# Testo della pagina
Un’estate a Genova, ventuno anni fa, troppo brutta e troppo calda per sembrare vera. Quell’estate ha lasciato un ragazzo sull’asfalto e troppe ferite che, con il tempo, sono diventate cicatrici profonde. Per questo non potrà mai essere dimenticata. Sono passati ventuno anni da quei giorni di luglio a Genova e, di quella corrida, tutti conoscono tutto: la festa e la passione pulita di chi credeva che un mondo diverso fosse ancora possibile, insieme alla consapevolezza che la strada scelta dai padroni del mondo fosse una strada sbagliata, perché in fondo a quella strada gli ultimi potevano essere solo e ancora più ultimi di sempre. Per questo bisognava reprimere quella festa e soffocare quella consapevolezza e, per farlo, lo Stato ha usato tutto il peggio che poteva usare. Le strade e le piazze della città di Genova trasformate in una mattanza restano una macchia incancellabile dello Stato italiano e degli uomini che lo rappresentavano.

# Compiti da svolgere
A. Secondo il testo sull'estate di Genova, quanti anni sono passati da quei giorni di luglio?
B. Prosegui il testo sull'estate di Genova a partire dalla sua ultima frase.

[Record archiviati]
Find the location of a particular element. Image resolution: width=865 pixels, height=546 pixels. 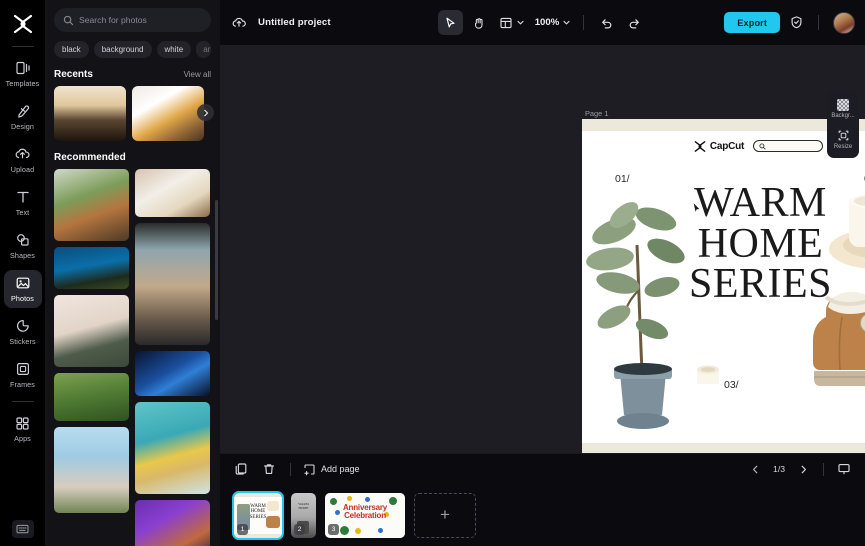

search-bar: Search for photos is located at coordinates (132, 20).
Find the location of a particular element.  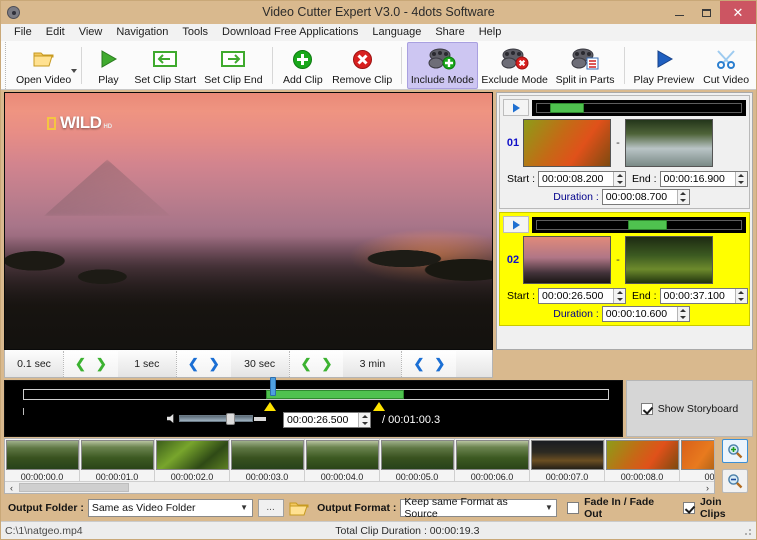

menu-item-share: Share is located at coordinates (450, 32).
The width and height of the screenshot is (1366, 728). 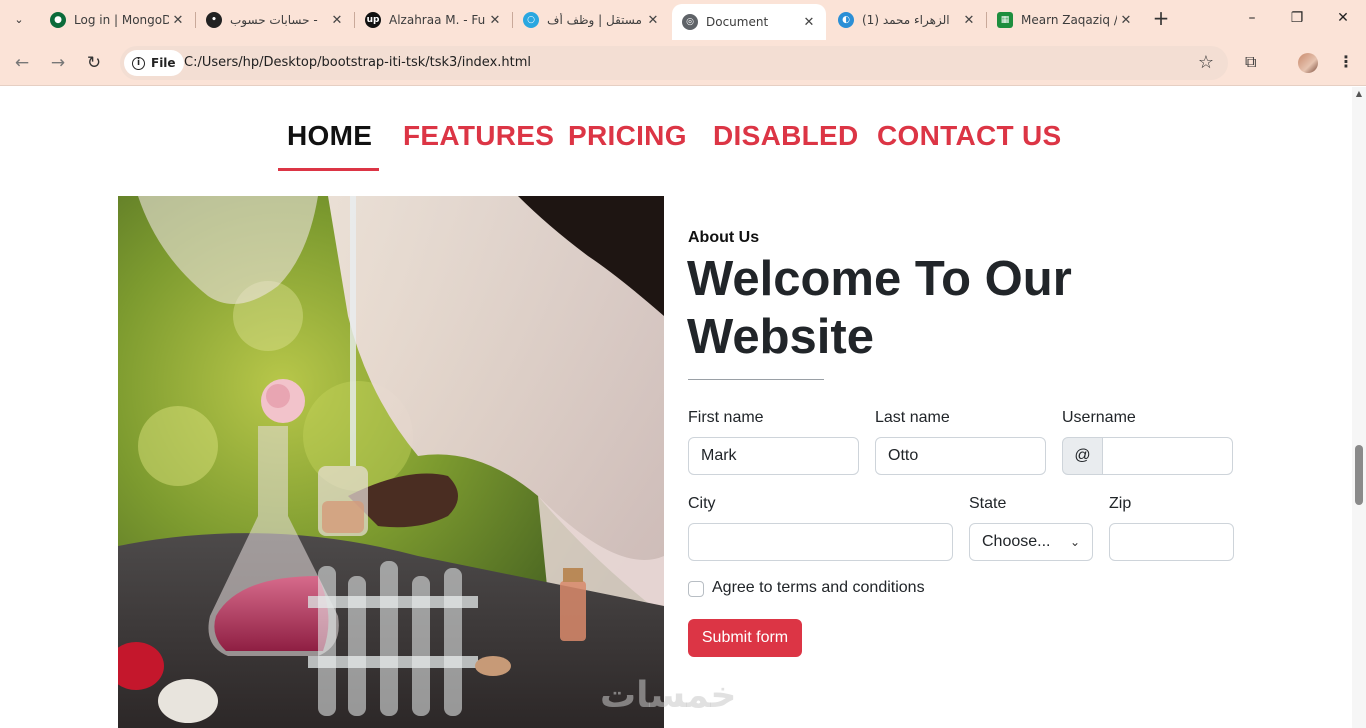 I want to click on agree-label: Agree to terms and conditions, so click(x=818, y=588).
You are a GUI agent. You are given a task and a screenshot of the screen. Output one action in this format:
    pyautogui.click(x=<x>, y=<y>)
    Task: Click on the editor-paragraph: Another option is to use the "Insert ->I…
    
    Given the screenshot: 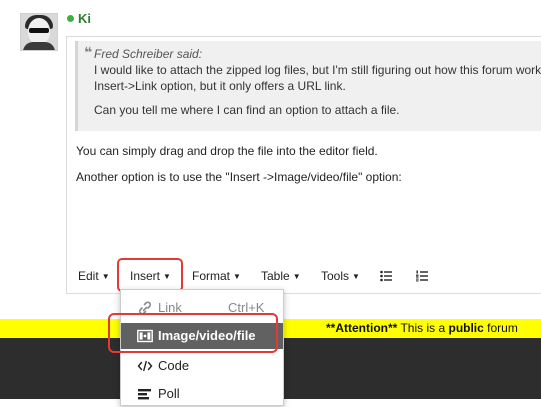 What is the action you would take?
    pyautogui.click(x=239, y=177)
    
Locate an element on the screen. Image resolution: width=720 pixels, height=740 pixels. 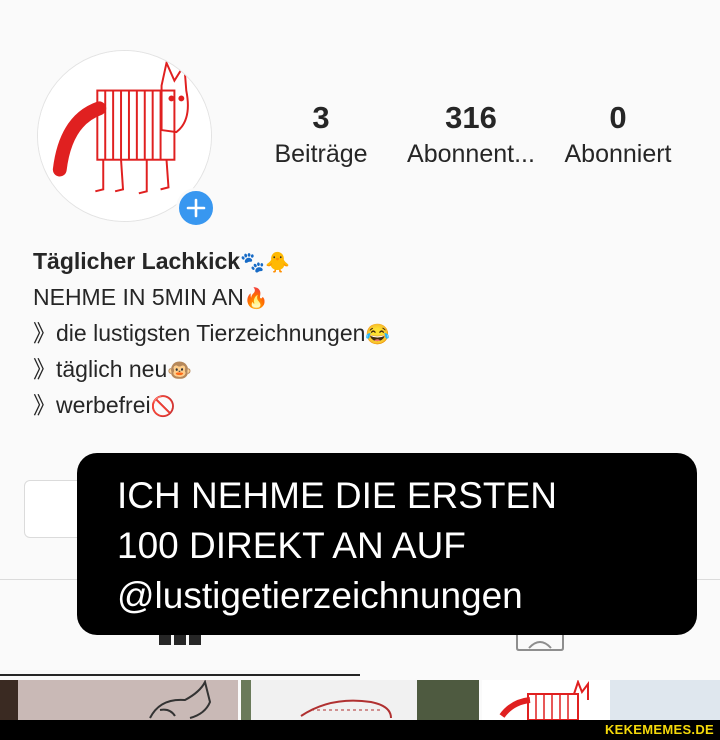
bio-line-text: NEHME IN 5MIN AN is located at coordinates (138, 296).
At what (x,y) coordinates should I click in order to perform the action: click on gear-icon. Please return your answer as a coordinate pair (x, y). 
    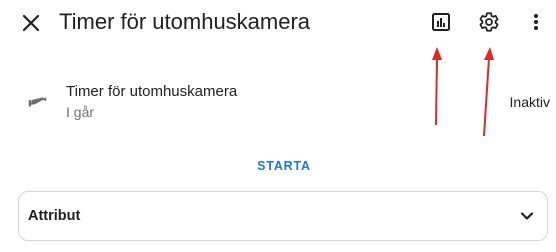
    Looking at the image, I should click on (489, 22).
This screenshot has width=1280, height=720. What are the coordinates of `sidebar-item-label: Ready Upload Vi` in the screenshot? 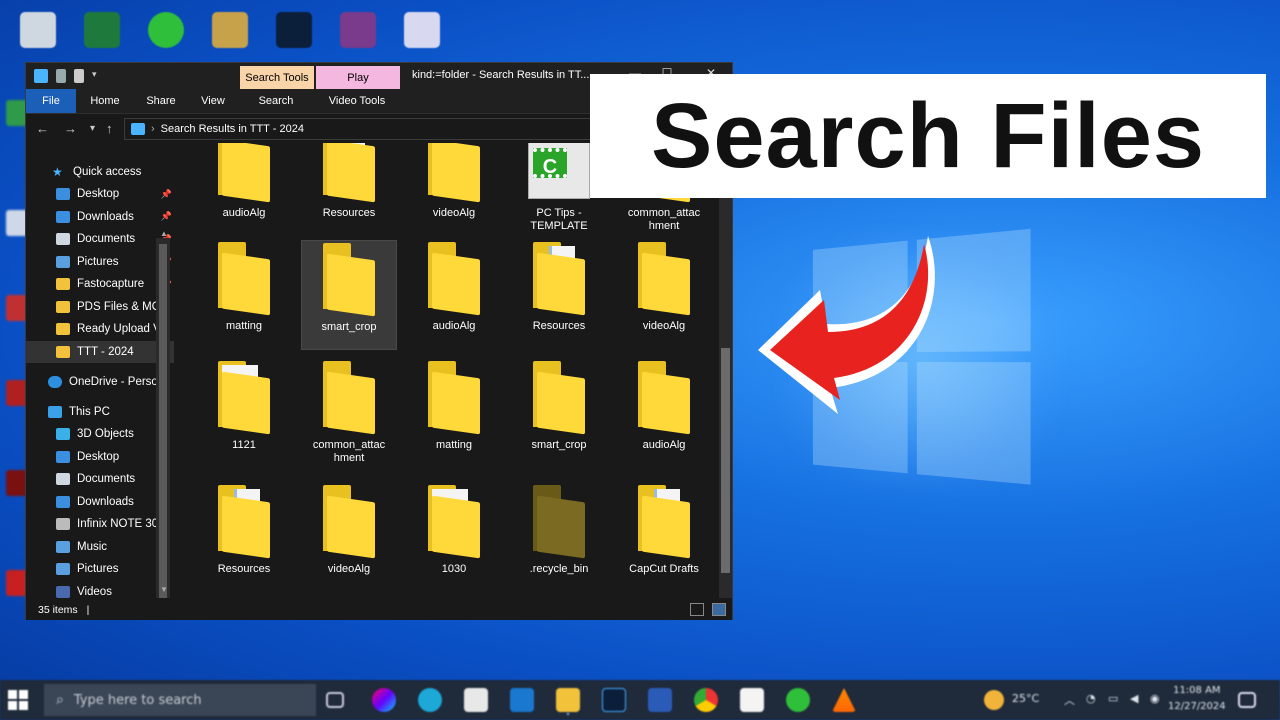 It's located at (120, 329).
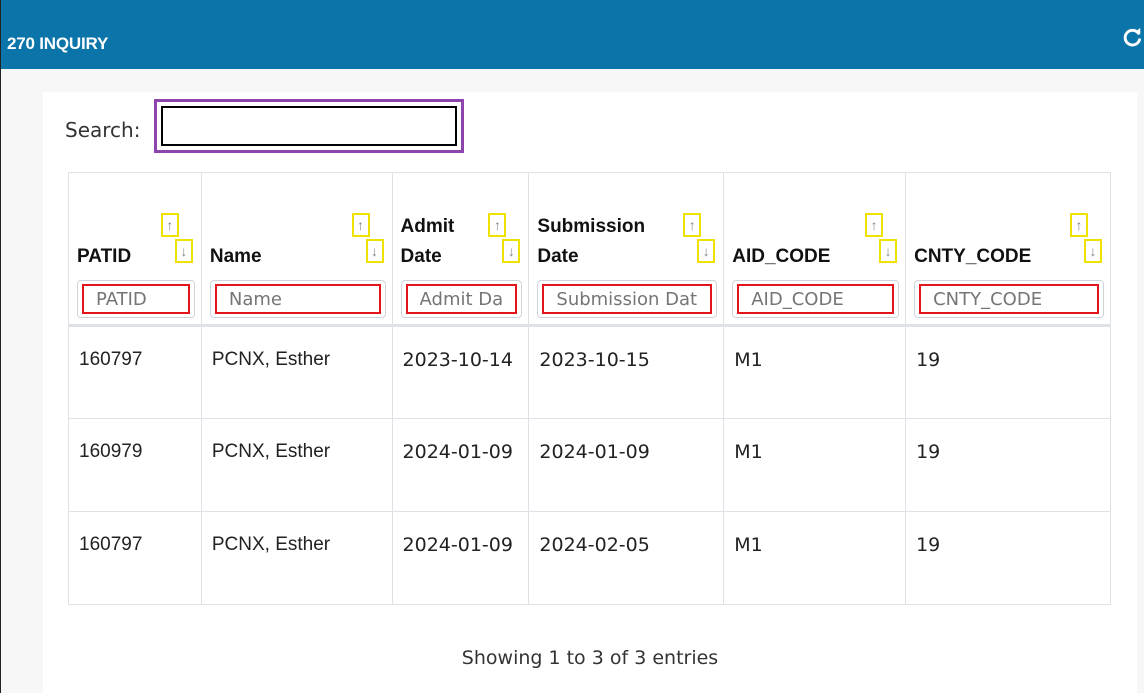 This screenshot has height=693, width=1144. Describe the element at coordinates (572, 34) in the screenshot. I see `panel-header: 270 INQUIRY` at that location.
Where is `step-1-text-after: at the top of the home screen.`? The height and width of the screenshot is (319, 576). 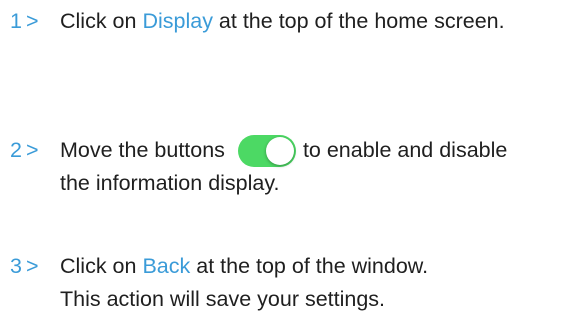 step-1-text-after: at the top of the home screen. is located at coordinates (358, 21).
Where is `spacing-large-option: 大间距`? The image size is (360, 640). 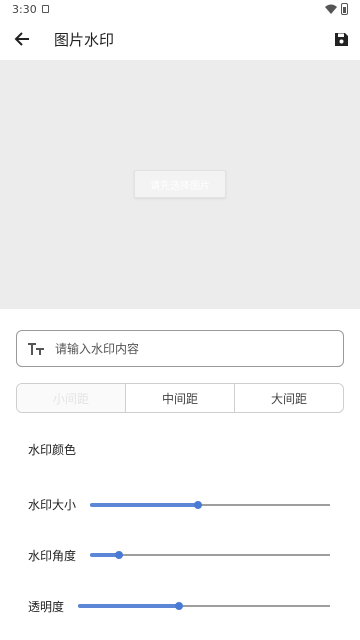 spacing-large-option: 大间距 is located at coordinates (288, 398).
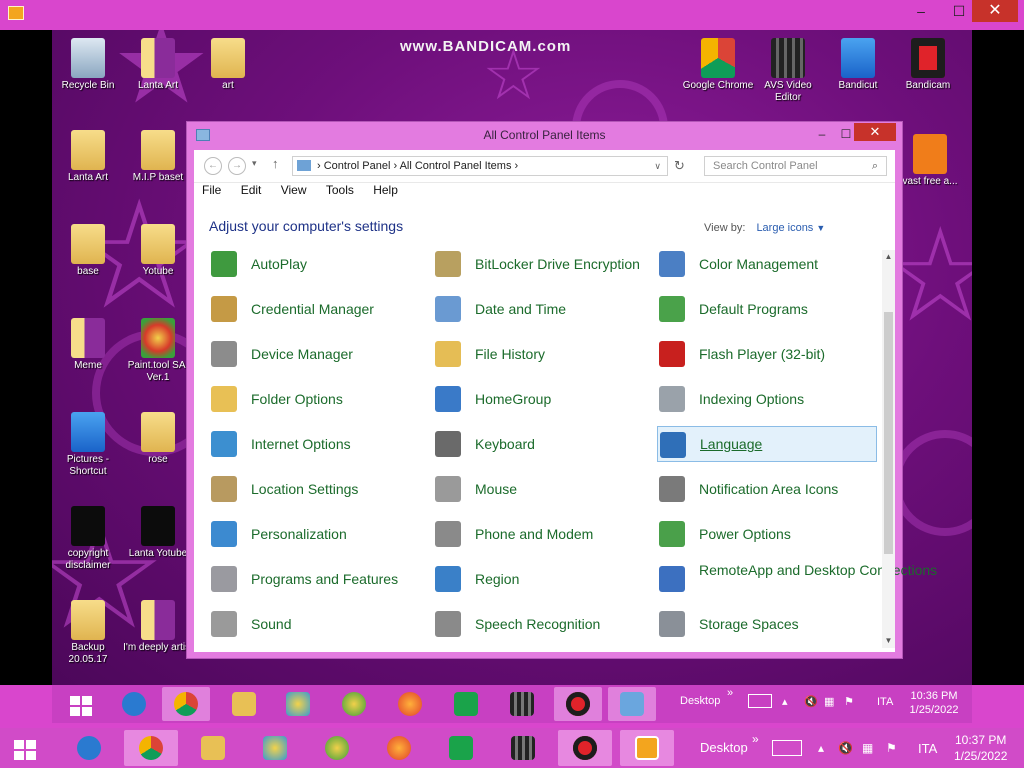  I want to click on cp-item-keyboard: Keyboard, so click(543, 444).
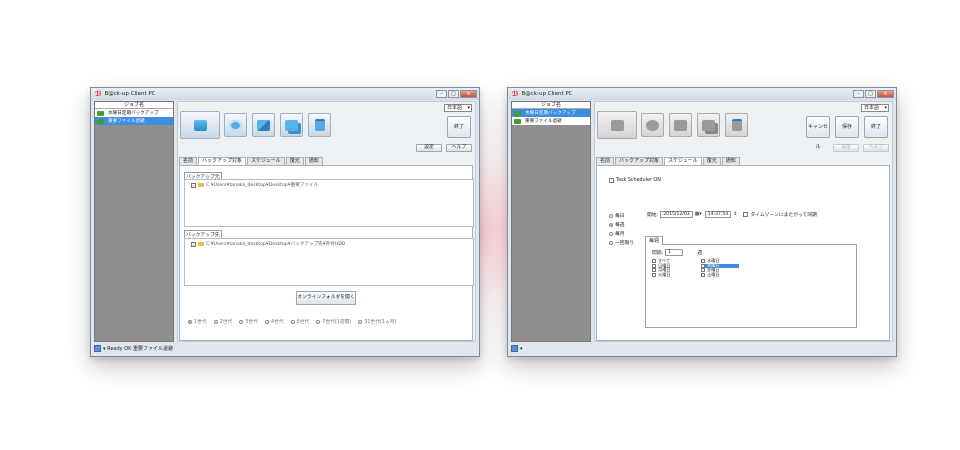  What do you see at coordinates (617, 234) in the screenshot?
I see `freq-monthly: 毎月` at bounding box center [617, 234].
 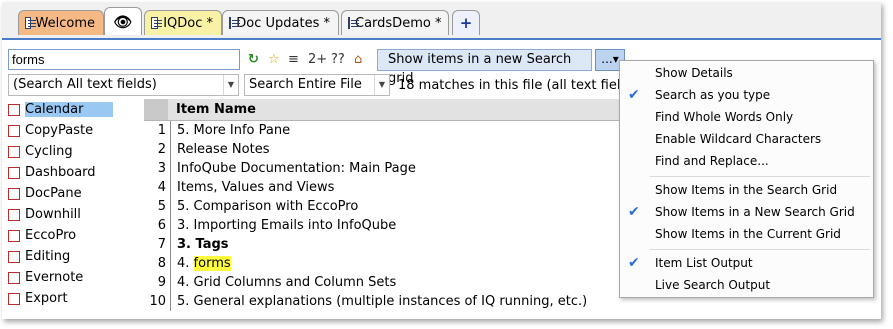 What do you see at coordinates (395, 22) in the screenshot?
I see `tab-cardsdemo: CardsDemo *` at bounding box center [395, 22].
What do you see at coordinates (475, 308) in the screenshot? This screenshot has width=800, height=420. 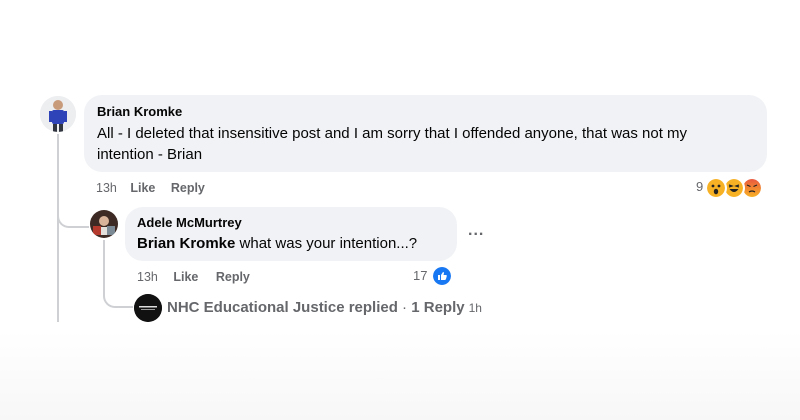 I see `replies-time: 1h` at bounding box center [475, 308].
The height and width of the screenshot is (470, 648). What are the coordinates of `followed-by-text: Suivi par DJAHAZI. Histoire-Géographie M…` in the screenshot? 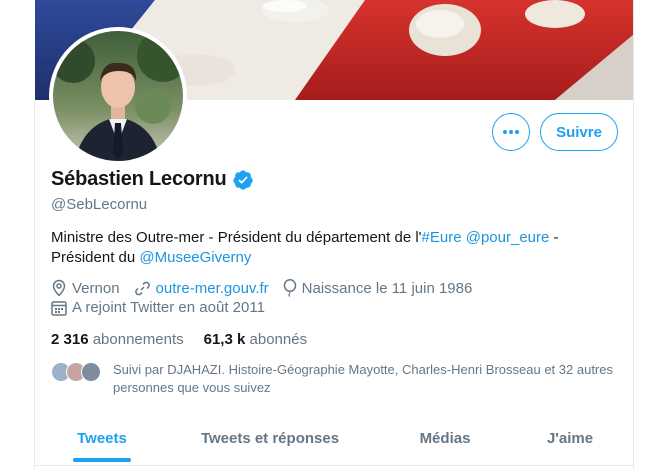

# Risposte scritte
A. Sono passati ventuno anni.

B.
Tutti, nessuno escluso: dalle forze dell’ordine che hanno eseguito la brutale repressione agli uomini di governo che hanno guidato e coperto tutto quello che potevano guidare e coprire, fino ad una parte enorme dell’informazione che conta, la quale, per intere settimane, ha alimentato il clima di terrore e di scontro alla vigilia del G8, dando il massimo della visibilità a tutto ciò che serviva a creare quel clima di allarme e paura. La notte di Genova, la notte nella scuola “Diaz” e nella caserma di Bolzaneto: accadde quello che Amnesty International arrivò a definire come “la più grave sospensione dei diritti democratici in un paese occidentale dopo la seconda guerra mondiale”. In quei giorni di luglio si decise la fine di una generazione e di un movimento che crescevano nel Paese, che acquistavano fiducia e credibilità e che per questo dovevano essere colpiti ed estirpati. Per farlo, si scelse la repressione violenta. Per troppo tempo le cose non sono state chiamate con il loro vero nome: tortura.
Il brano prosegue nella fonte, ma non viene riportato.